[PyTorch] Fix CP A2A F16 when NVTE_FP8_DPA_BWD=1 by cyanguwa · Pull Request #2917 · NVIDIA/TransformerEngine

cyanguwa · 2026-04-22T19:03:36Z

Description

This PR fixes an issue with CP A2A when NVTE_FP8_DPA_BWD=1 (default) but fp8_dpa=False. The bug comes from some refactoring work in #2719 for CP. The unit tests didn't catch this because in every test NVTE_FP8_DPA_BWD is explicitly set to appropriate values (0 or 1) whereas in real life users may not do this. We will not change that test logic but will consider adding more tests regarding the recipe control in the future.

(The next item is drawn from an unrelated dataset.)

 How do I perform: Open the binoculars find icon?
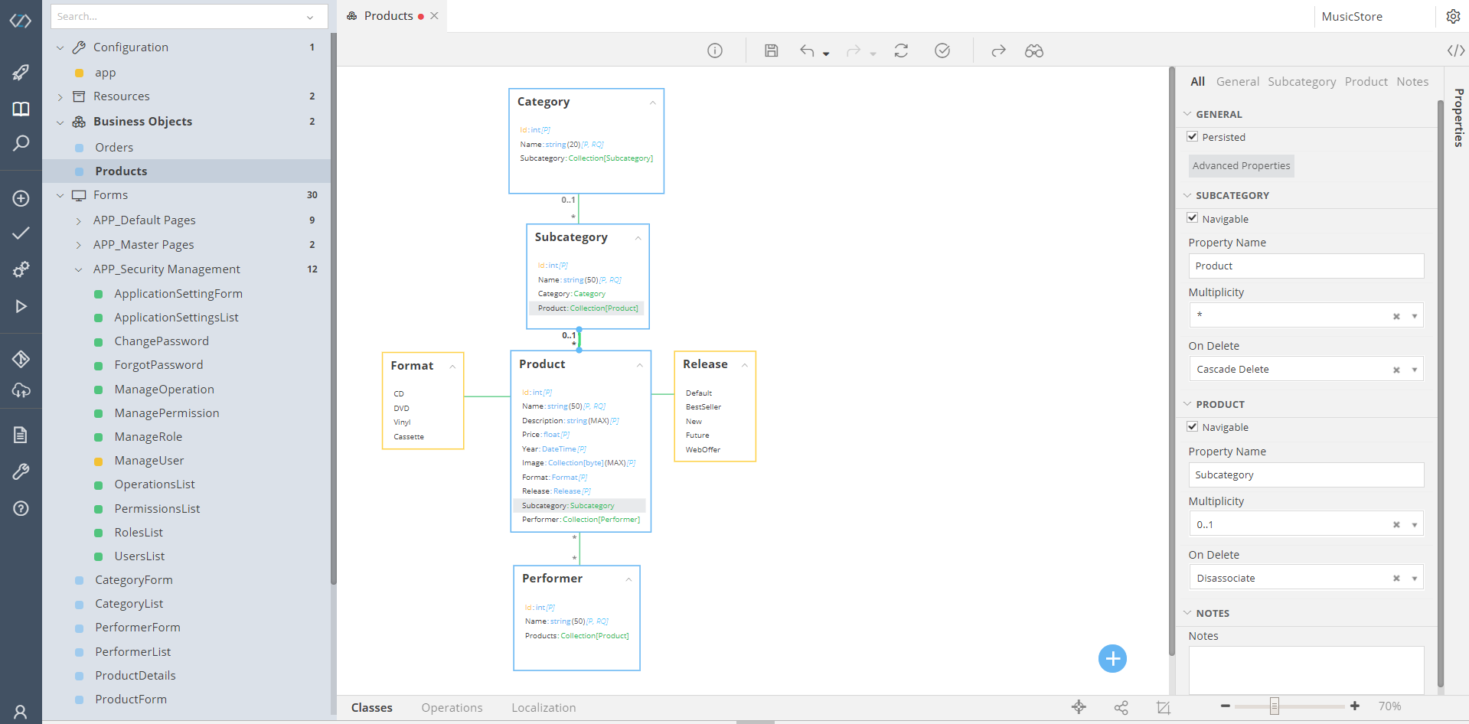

The necessary change for the bug fix is only one line in A2A, but this PR also cleaned up a few other places in context_parallel.py.

Type of change

Documentation change (change only to the documentation, either a fix or a new content)
Bug fix (non-breaking change which fixes an issue)
New feature (non-breaking change which adds functionality)
Breaking change (fix or feature that would cause existing functionality to not work as expected)
Infra/Build change
Code refactoring

Changes

See Description.

Checklist:

I have read and followed the contributing guidelines
The functionality is complete
I have commented my code, particularly in hard-to-understand areas
I have made corresponding changes to the documentation
My changes generate no new warnings
I have added tests that prove my fix is effective or that my feature works
New and existing unit tests pass locally with my changes

Signed-off-by: Charlene Yang <8636796+cyanguwa@users.noreply.github.com>

cyanguwa · 2026-04-22T19:15:01Z

/te-ci torch L1

greptile-apps · 2026-04-22T19:16:44Z

Greptile Summary

This PR fixes a bug in CP A2A (AttnFuncWithCPAndQKVOA2A) where is_bwd_fp8 was set to the raw NVTE_FP8_DPA_BWD env-var integer (default 1) without gating on the fp8 flag. When fp8=False but the env var defaulted to 1, bwd_requires_o_fp8 would be True and bwd_requires_o_f16 would be False — causing out_part to be quantized to FP8 and saved as an F16 tensor in the backward context, corrupting gradient computation. The fix (is_bwd_fp8 = fp8 and _use_fp8_dpa_bwd) correctly gates the env var on the fp8 flag in all three CP variants (P2P, AllGather, A2A), and the follow-on cleanups to ctx.fp8 and out_fp8 conditions are consistent and correct.

Confidence Score: 5/5

This PR is safe to merge; the fix is targeted, correct, and the cleanup changes are logically consistent.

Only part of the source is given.